Do this: In the Jura dinner write-up below, how many months does the Tissot Crémant du Jura Indigène spend aging on lees before disgorging?
## start Quoted text
It was quite fortuitous that, with a trip to Arbois imminent, we (that’s three couples with a passion for all things Jura) had the chance to take over the private room at The Pig, near Brockenhurst in the New Forest last Wednesday, for a Jura evening. Five, I must say, exquisite courses, including the chef’s first attempt at Poulet au Vin Jaune, and eight wines, several of which were exceptional.
The aperitif slot was taken by what remains my favourite Crémant du Jura, Stéphane and Bénédicte Tissot Crémant du Jura Indigène. This majestic bottle-fermented sparkler is unusual in two respects. First, most Crémant from the region will be 100% Chardonnay, or at least predominantly so. This wine is comprised of 50% Chardonnay, along with 40% Pinot Noir and 5% each of Poulsard and Trousseau, the red grapes all vinified en blanc and partially aged in wood.
The second unusual aspect of this wine lies in its production. The prise de mousse (the second fermentation in bottle) is initiated by the addition of a liqueur de tirage made from the must of fermenting Vin de Paille. This liqueur is 100% natural grape juice with natural/indigenous yeasts. The second fermentation is much longer than the Jura norm with industrial yeasts, in this case around nine months. The wine then ages on lees for a further 13 months before disgorging (nowadays this has become a zero-dosage wine, so it’s quite dry).
It’s easy to latch onto this wine’s outstanding trait, that of pure elegance. But alongside this, the wine also has a strong influence from its liqueur de tirage, which gives it a slight oxidative edge in an otherwise pure and fresh wine with a fantastic bead of fine bubbles. Head above the parapet time here, but it is almost “Krug-like” (ducks), at least in its style. But this bottle was disgorged in April 2017 and purchased later that same year. I’d say that generally speaking this is better cellared for two years before it hits its peak, but it performed brilliantly to set the tone on the night.
Our first course of Wild Boar Salami with purple sprouting broccoli, goat’s curd and hazelnuts saw us open Jacques Puffeney Arbois Savagnin 2011, a classic from the now-retired “Pope of Arbois”. It is made in the sous voile style (under the region’s thin layer of flor), aged in an array of old wood (largely foudres) after fermenting with natural yeasts and no additives.
## end Quoted text
## start Dataset excerpt
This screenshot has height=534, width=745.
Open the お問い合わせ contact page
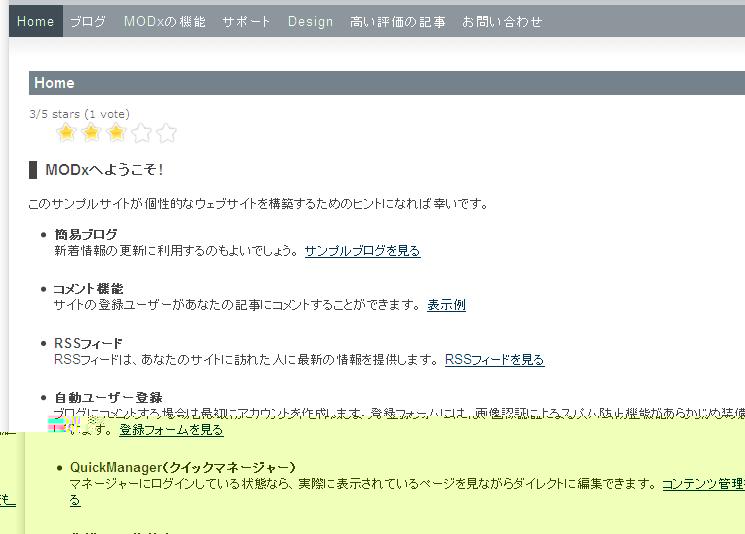pyautogui.click(x=502, y=21)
## end Dataset excerpt
Result: A further 13 months.